- **Do this**
Copy out every line of the records below word for word, leaving out the pictures.

- **Information supplied**
______________________________

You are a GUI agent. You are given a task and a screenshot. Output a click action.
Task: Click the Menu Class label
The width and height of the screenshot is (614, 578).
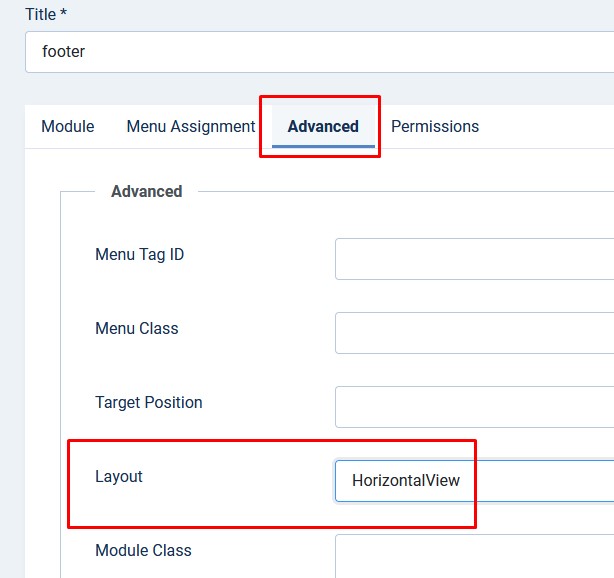tap(137, 329)
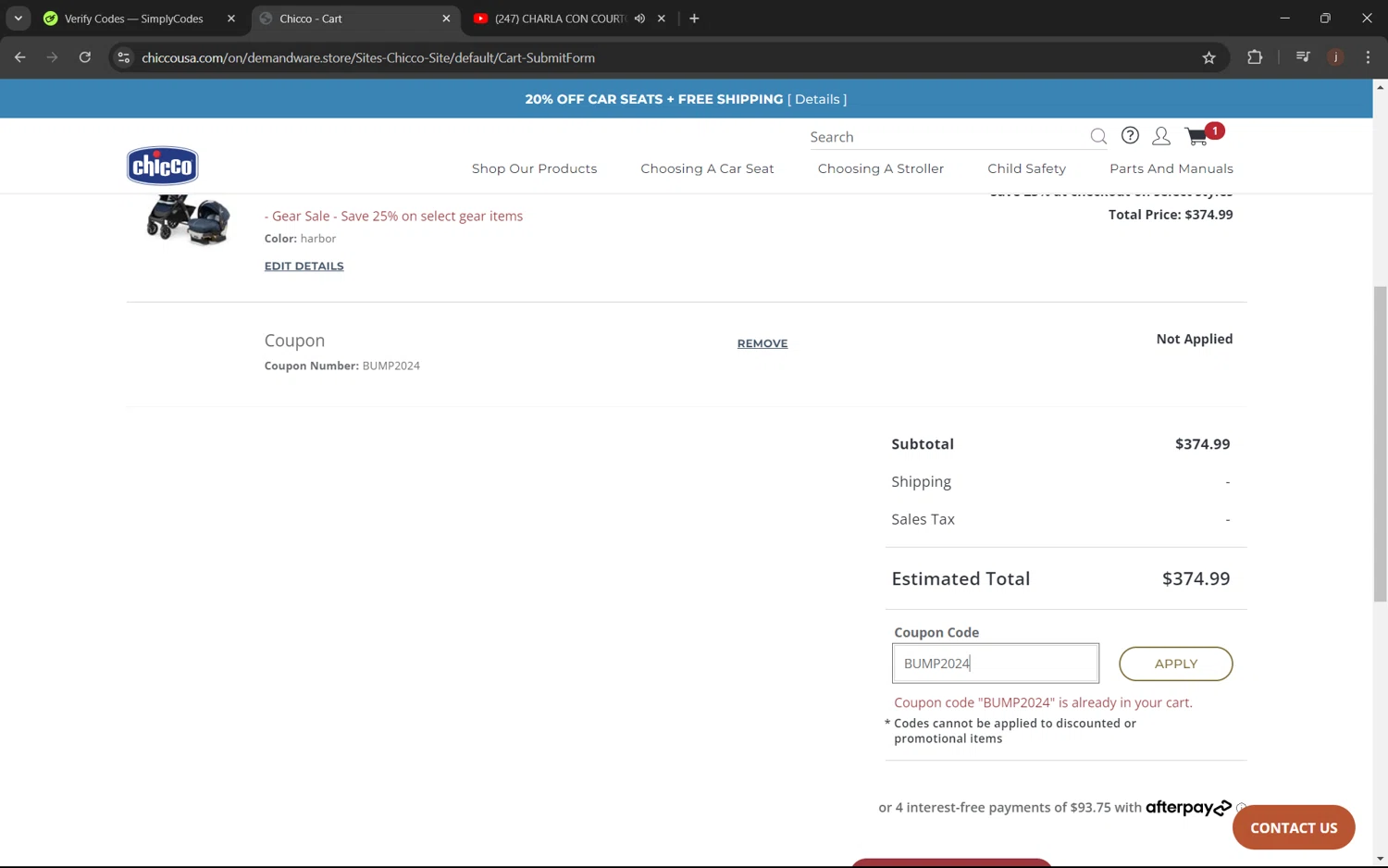Image resolution: width=1388 pixels, height=868 pixels.
Task: Mute the YouTube tab audio icon
Action: click(639, 19)
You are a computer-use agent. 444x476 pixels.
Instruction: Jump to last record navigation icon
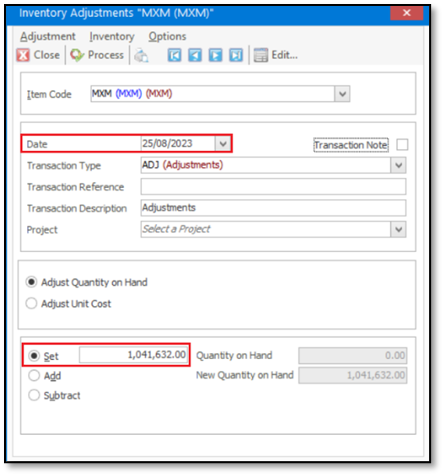[236, 55]
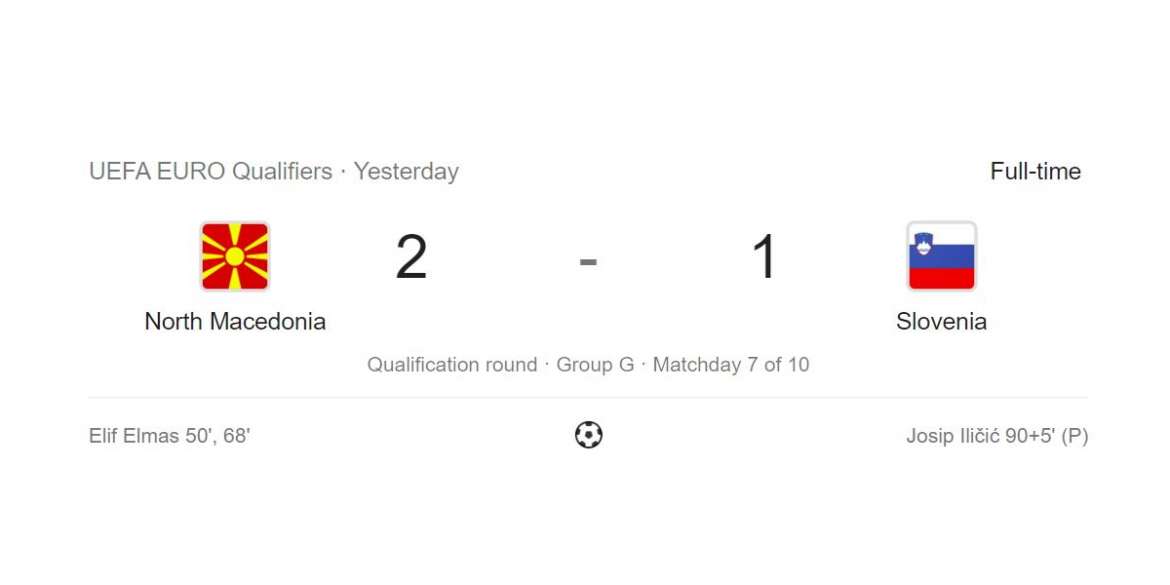The width and height of the screenshot is (1170, 585).
Task: Open the UEFA EURO Qualifiers competition label
Action: tap(210, 171)

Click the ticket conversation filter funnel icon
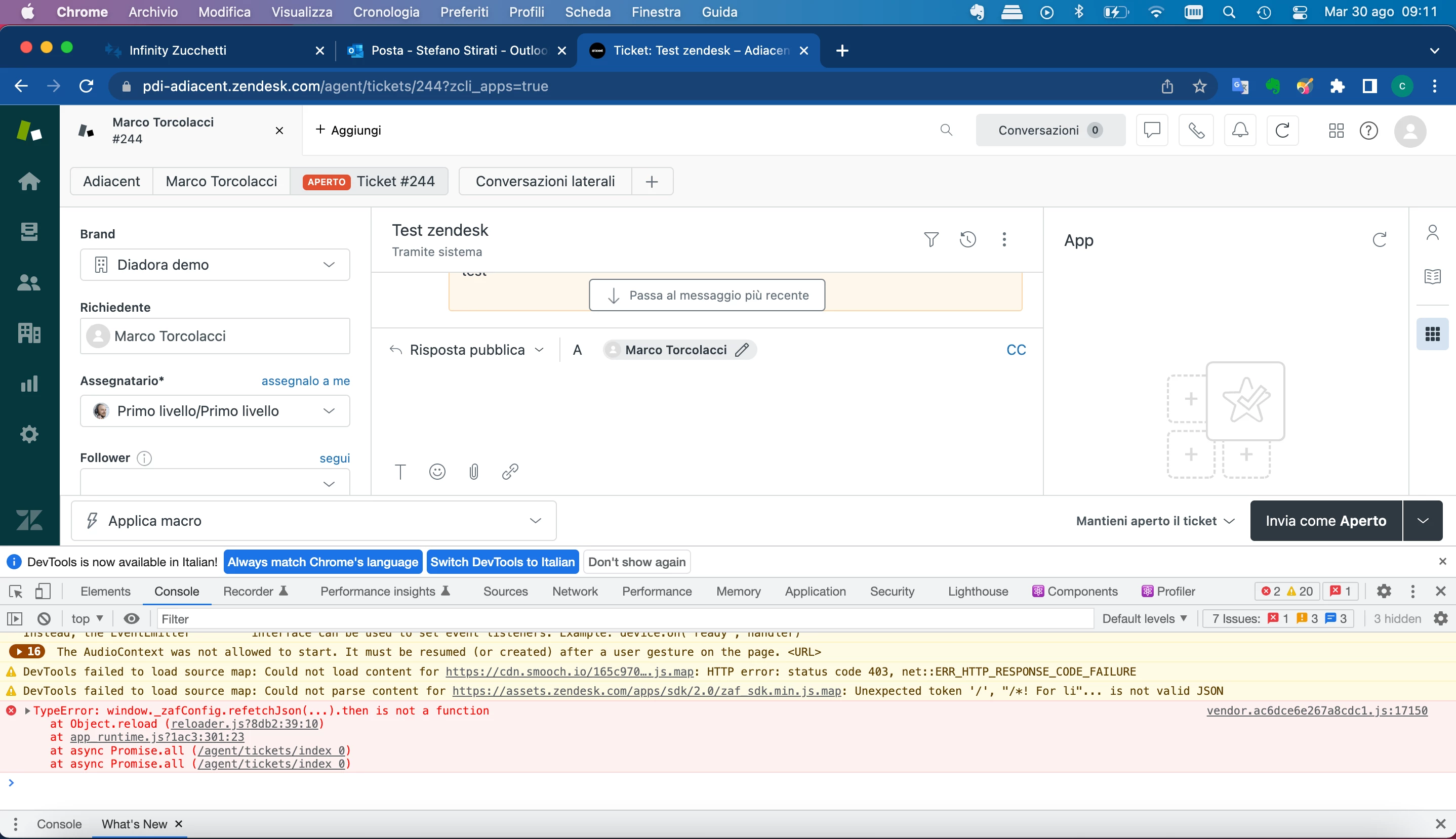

______________________________

- **Result of the exercise**
You are a GUI agent. You are given a task and a screenshot. Output a click action.
Task: Click the Menu Class label
The width and height of the screenshot is (614, 578).
tap(137, 329)
Image resolution: width=1388 pixels, height=868 pixels.
Task: Mute the YouTube tab audio icon
Action: click(639, 19)
You are a computer-use agent. 444x476 pixels.
Instruction: Jump to last record navigation icon
[236, 55]
The width and height of the screenshot is (1170, 585).
Task: Open the UEFA EURO Qualifiers competition label
Action: tap(210, 171)

Click the ticket conversation filter funnel icon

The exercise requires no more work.